There was also a very interesting article in the daily mail on Saturday 11th June written by Bill Cash who is a “Leave” campaigner who sets out various reasons to leave the EU which included a very interesting section relating to animals and funding which states:-
“The Common Agricultural Policy (CAP) gives farmers and landowners a direct subsidy for their land and crops, as well as setting minimum prices for European produce. EU restrictions on world trade have added £5 billion to what Britain spends a year on food. For a two-child family, that means an extra £398. Add to what we have to pay the EU specifically for the CAP and the total bill to Britain is over £10 billion every year.
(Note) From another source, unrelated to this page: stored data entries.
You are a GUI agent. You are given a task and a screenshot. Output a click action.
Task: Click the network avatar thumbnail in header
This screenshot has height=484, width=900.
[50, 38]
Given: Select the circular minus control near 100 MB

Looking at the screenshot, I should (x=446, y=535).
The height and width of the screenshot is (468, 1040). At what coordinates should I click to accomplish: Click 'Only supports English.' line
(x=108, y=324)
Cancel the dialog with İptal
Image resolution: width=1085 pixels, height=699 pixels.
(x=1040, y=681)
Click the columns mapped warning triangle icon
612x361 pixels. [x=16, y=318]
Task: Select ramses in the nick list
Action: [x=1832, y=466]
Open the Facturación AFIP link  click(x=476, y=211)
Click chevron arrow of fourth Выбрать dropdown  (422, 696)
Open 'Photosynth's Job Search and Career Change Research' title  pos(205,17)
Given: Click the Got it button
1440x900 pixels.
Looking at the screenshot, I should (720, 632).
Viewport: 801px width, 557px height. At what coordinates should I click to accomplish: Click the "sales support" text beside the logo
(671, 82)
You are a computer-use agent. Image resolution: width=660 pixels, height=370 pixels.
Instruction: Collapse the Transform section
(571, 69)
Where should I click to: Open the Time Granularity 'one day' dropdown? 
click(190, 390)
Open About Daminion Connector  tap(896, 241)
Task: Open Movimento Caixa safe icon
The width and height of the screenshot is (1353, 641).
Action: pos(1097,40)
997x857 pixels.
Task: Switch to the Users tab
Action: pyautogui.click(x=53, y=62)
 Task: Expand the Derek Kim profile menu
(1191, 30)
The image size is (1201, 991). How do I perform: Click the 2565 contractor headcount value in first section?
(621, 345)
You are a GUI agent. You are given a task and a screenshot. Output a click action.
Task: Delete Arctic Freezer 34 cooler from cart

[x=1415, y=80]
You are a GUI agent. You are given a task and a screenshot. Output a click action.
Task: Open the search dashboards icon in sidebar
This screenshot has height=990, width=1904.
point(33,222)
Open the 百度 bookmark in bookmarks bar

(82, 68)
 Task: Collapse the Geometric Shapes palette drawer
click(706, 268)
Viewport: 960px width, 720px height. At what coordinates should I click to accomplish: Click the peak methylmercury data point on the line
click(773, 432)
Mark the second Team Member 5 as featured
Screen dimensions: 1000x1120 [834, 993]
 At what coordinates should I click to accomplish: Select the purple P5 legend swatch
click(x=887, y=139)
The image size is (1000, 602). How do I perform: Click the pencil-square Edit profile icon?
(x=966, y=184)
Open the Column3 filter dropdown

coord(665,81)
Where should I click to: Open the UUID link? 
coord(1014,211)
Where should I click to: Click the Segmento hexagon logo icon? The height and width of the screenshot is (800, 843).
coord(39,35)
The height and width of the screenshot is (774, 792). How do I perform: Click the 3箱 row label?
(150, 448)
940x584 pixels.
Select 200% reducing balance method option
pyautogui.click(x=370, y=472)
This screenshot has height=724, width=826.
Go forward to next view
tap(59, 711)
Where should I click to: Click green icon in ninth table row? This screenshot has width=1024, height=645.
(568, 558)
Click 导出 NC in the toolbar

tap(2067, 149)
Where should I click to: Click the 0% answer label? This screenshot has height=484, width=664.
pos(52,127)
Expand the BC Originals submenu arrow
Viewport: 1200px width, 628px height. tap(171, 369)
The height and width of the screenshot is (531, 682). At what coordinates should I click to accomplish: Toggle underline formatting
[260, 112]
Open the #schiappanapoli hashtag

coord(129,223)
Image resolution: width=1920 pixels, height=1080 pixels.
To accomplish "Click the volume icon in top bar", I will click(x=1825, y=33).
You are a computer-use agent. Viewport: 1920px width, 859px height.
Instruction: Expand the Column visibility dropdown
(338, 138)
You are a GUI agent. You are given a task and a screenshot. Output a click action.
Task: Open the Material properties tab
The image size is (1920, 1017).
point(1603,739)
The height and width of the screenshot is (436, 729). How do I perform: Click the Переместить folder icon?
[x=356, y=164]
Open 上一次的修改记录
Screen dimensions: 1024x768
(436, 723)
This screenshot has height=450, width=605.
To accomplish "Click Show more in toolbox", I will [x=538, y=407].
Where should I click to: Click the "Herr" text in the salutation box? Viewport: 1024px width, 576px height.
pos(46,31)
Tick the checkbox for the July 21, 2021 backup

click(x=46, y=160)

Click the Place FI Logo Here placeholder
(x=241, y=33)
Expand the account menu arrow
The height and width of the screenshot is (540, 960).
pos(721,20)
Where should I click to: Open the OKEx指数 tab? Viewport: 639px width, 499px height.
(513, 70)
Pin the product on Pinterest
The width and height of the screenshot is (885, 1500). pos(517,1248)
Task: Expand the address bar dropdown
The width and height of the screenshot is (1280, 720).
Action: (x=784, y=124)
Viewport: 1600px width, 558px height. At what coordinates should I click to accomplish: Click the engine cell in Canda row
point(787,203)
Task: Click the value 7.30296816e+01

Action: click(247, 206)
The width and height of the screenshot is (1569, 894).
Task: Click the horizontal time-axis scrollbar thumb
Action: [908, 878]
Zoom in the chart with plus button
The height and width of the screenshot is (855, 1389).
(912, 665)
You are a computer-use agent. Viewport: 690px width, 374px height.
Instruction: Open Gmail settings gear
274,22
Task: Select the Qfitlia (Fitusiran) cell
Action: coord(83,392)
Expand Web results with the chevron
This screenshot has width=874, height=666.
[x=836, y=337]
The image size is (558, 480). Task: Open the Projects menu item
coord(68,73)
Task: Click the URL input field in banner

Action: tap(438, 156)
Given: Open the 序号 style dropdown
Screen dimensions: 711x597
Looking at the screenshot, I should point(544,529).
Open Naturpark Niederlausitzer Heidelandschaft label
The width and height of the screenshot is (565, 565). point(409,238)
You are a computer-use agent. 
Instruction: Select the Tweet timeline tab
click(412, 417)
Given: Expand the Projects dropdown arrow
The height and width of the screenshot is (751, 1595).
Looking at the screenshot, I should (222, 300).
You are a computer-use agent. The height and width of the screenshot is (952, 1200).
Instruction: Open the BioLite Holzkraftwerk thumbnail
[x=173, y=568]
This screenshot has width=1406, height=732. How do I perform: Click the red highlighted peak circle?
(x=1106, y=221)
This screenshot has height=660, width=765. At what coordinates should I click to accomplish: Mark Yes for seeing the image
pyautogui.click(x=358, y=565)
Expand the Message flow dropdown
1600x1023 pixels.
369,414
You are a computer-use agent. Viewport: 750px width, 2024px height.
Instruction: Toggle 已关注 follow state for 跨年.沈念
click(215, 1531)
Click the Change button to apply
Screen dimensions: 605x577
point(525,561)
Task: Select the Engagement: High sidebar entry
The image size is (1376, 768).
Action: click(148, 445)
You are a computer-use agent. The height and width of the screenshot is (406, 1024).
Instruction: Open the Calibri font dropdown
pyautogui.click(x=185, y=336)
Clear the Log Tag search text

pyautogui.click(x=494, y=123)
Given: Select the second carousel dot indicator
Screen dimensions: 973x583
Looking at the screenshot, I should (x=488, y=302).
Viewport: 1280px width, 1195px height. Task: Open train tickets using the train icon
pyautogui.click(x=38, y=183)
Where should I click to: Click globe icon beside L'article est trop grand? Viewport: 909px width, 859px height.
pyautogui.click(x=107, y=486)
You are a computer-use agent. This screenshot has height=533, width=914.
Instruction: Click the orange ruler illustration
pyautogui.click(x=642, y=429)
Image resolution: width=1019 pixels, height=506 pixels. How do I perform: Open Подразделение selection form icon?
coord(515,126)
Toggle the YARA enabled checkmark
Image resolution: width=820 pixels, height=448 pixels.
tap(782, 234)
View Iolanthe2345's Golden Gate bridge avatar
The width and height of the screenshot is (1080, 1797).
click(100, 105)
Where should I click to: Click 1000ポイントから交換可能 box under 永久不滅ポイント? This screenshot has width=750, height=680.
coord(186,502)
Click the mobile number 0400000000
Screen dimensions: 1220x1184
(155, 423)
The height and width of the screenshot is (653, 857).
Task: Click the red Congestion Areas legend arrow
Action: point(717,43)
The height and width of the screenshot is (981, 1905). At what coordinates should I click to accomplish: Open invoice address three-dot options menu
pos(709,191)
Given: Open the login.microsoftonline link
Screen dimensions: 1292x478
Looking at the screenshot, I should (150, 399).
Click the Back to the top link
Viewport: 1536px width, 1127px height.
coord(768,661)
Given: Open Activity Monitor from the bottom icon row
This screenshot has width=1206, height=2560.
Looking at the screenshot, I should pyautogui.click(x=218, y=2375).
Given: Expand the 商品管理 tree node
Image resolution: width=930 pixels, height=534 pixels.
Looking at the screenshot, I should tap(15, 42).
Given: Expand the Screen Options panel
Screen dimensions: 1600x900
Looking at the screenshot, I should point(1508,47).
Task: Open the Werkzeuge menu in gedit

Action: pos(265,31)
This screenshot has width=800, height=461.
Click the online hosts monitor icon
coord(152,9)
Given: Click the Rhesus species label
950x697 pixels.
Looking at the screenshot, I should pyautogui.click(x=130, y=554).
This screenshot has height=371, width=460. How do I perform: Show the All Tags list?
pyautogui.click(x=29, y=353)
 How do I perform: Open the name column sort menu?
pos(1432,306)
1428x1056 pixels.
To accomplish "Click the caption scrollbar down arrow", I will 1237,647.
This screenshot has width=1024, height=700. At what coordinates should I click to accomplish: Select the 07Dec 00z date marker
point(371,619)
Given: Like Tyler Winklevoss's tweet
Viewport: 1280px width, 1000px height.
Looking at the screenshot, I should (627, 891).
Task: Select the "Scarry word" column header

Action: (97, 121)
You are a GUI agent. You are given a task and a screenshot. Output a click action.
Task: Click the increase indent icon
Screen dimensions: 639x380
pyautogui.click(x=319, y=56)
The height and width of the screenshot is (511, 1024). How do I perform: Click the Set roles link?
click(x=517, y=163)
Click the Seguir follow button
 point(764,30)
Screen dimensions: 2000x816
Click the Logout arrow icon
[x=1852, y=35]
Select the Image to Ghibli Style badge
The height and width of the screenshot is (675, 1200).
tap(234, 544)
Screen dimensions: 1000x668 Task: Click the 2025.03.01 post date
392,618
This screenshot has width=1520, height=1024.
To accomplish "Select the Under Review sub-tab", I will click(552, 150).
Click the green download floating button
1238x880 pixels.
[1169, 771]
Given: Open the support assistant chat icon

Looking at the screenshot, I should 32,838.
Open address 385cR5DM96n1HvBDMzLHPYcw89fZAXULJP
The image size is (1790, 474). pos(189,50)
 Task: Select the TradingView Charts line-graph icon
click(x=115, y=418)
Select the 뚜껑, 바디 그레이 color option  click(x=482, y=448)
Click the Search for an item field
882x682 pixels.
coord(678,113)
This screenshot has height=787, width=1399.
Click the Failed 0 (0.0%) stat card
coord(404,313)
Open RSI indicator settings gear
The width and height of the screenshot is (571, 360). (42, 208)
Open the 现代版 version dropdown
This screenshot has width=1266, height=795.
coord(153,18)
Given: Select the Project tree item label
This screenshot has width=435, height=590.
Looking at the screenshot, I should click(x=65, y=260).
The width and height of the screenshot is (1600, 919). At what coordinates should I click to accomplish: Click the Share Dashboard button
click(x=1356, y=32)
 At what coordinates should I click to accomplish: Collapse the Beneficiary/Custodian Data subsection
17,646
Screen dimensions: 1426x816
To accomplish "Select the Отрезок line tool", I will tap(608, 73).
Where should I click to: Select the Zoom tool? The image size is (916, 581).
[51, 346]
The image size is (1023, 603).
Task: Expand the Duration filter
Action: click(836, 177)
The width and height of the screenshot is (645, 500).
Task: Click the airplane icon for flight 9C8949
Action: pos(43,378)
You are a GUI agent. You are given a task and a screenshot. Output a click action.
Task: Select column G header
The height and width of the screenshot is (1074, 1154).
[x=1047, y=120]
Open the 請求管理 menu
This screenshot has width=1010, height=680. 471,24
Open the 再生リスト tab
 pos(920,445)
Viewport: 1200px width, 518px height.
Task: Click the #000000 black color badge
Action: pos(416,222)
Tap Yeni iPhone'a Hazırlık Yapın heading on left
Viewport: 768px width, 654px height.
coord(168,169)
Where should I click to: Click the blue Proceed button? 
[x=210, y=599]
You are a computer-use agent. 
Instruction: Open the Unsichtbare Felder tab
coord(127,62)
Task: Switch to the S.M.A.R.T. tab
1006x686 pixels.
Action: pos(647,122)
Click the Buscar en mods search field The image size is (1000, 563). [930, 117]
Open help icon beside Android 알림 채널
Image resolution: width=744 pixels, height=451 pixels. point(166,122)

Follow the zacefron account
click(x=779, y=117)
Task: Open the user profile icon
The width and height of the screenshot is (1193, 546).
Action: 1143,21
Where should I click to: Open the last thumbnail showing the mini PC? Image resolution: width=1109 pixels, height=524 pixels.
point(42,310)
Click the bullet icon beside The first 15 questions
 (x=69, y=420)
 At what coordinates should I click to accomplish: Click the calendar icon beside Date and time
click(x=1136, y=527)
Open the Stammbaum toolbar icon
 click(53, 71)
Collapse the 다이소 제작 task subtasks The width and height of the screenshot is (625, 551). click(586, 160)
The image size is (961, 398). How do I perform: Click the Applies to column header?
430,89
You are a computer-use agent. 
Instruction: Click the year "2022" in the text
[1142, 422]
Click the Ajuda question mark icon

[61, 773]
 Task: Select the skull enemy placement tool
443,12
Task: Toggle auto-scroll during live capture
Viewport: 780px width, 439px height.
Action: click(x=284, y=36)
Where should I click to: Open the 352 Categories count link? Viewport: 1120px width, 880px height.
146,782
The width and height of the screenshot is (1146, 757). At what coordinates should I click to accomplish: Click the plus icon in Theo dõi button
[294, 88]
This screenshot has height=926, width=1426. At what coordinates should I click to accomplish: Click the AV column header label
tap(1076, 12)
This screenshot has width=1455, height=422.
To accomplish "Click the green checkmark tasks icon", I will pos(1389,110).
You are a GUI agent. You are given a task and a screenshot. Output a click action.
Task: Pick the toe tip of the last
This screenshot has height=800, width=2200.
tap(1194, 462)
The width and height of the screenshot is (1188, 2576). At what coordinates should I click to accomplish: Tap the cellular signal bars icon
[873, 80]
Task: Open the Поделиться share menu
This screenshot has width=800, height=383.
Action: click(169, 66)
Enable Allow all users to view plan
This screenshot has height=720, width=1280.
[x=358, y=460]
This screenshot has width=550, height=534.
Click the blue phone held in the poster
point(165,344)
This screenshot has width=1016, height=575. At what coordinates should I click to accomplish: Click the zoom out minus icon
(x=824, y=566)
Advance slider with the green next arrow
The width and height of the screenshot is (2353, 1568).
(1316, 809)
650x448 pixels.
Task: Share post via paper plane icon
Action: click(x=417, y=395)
Can we be sure that the vast sums we pay will go to the right places? Unfortunately not. To take just a few examples:-
IN ITALY, more than one in five subsidised special beef cows didn’t exist
IN SLOVENIA, half of subsidised suckler cows were also fictional
IN GERMANY, cash to help farmers buy seasonal equipment ended up being used to built waste treatment plants, roads, sports facilities, landscape businesses and golf courses
IN SPAIN, £2.4 million was supposed to go on things like irrigation and green-houses, instead 96 per cent of it was spent on cardboard boxes.
The CAP even affects animal welfare. Rather than seeking to improve it, the EU offers large financial incentives to battery farms. EU Countries with poor welfare standards have the advantage. So imports of pork from Denmark, for instance, easily undercut our more humanely reared British pork.
It is hard to imagine a worse system. Riddled with fraud, it stops us buying cheaper food from elsewhere and encourages factory farming, while swelling the coffers of all of the biggest farmers”.
I do hope that this might help you in making your decision. I expect you know which way I will be voting, and I hope you too will vote LEAVE.